白果内酯对大鼠骨骼肌细胞缺血再灌注损伤的作用

Role of bilobalide in ischemia reperfusion injury of skeletal muscle cells in rats

目的探讨白果内酯对大鼠骨骼肌细胞缺血再灌注损伤(IRI)的作用。方法建立大鼠IRI模型:利用缺氧孵箱培养细胞4 h后,在常规孵箱继续培养4 h,按照随机数字表法分为对照组、缺血再灌注组和白果内酯组。对照组常规孵箱培养L6大鼠骨骼肌细胞;缺血再灌注组利用缺氧孵箱和常规孵箱交替培养L6大鼠骨骼肌细胞;白果内酯组在缺氧孵箱培养L6大鼠骨骼肌细胞4 h,更换为含有20μmol/L白果内酯的培养基,继而放入常规孵箱继续培养48 h。CCK-8法检测细胞活性,利用分光光度计检测各组上清液中乳酸脱氢酶(LDH)、超氧化物歧化酶(SOD)、黄嘌呤氧化酶(XOD)、丙二醛(MDA)水平和细胞内Ca^2+水平。结果与缺血再灌注组[(62.2±6.8)%]相比,白果内酯组细胞活性[(86.5±5.6)%]增强(P<0.05);与缺血再灌注组[(265.3±35.2)U/mg]相比,白果内酯组LDH水平[(125.4±16.9 U/mg)]下降(P<0.05);与缺血再灌注组[(68.6±10.7)U/mg]相比,白果内酯组SOD水平[(98.5±8.4)U/mg]上升(P<0.05);与缺血再灌注组[(224.7±65.7)U/mg]相比,白果内酯组XOD水平[(105.9±58.9)U/mg]下降(P<0.05);与缺血再灌注组[(198.2±35.7)U/mg]相比,白果内酯组MDA水平[(100.4±25.3)U/mg]下降(P<0.05);与缺血再灌注组[(2.5±0.3)]相比,白果内酯组Ca^2+水平[(1.6±0.3)]降低(P<0.05);但各指标均未恢复至对照组水平(P<0.05)。结论白果内酯能通过抑制氧化应激反应和钙超载发生,减轻IRI。
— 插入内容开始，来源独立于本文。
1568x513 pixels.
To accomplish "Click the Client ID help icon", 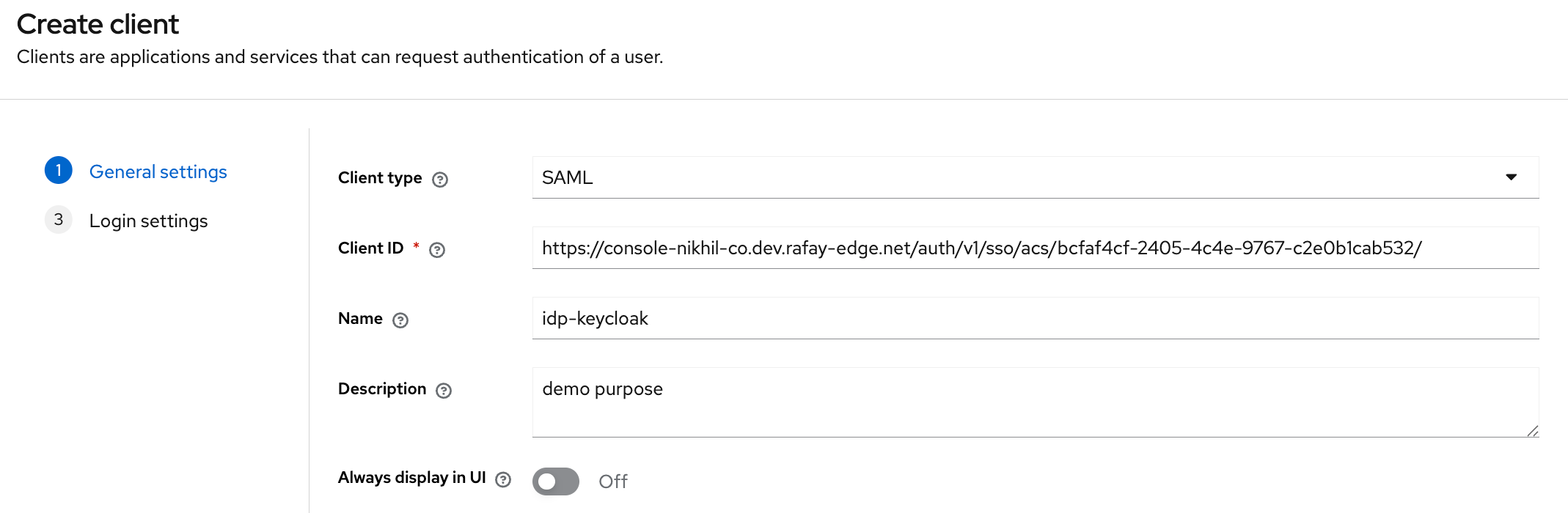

Objective To examine the effects of bilobalide on ischemia reperfusion injury(IRI)of skeletal muscle cells in rats.Methods IRI of skeletal muscle cells in L6 rats was stimulated by culturing skeletal muscle cells in a hypoxia incubator for 4 hours,which were further cultured in a conventional incubator for 4 hours.The induced rat myoblasts were randomly divided into control group,ischemia reperfusion group and bilobalide group.Rat myoblasts in control group were cultured in the conventional incubator,and cells in ischemia reperfusion group were cultured in hypoxia incubator and conventional incubator alternatively to simulate IRI of skeletal muscle cells.After 4 hours of incubation in hypoxic incubator,L6 rat myoblasts in bilobalide group were replaced with medium containing 20μmol/L bilobalide,and then put into conventional incubator for further culture.CCK-8 assay was used to test cell viability 48 hours later.Related test kits were used to examine the levels of lactate dehydrogenase(LDH),superoxide dismutase(SOD),xanthine oxidase(XOD),malondialdehyde(MDA)and intracellular calcium.Results Compared with ischemia reperfusion group[(62.2±6.8)%],the viability of myoblasts was increased in bilobalide group[(86.5±5.6)%](P<0.05).Compared with ischemia reperfusion group[(265.3±35.2)U/mg],the level of LDH in myoblasts was decreased in bilobalide group[(125.4±16.9)U/mg](P<0.05).Compared with ischemia reperfusion group[(68.6±10.7)U/mg],the level of SOD in myoblasts was increased in bilobalide group[(98.5±8.4)U/mg](P<0.05).Compared with ischemia reperfusion group[(224.7±65.8)U/mg],the level of XOD in myoblasts was decreased in bilobalide group[(105.9±58.9)U/mg](P<0.05).Compared with ischemia reperfusion group[(198.2±35.7)U/mg],the level of MDA in myoblasts was decreased in bilobalide group[(100.4±25.3)U/mg](P<0.05).Compared with ischemia reperfusion group(2.5±0.3),the intracellular Ca^2+ concentration in cell supernatant was decreased in bilobalide group(1.6±0.3)(P<0.05).But all the indexes tested above did not return to the level in control group(P<0.05).Conclusion Bilobalide can protect skeletal muscle cells from IRI by inhibiting oxidative stress reaction and calcium overload.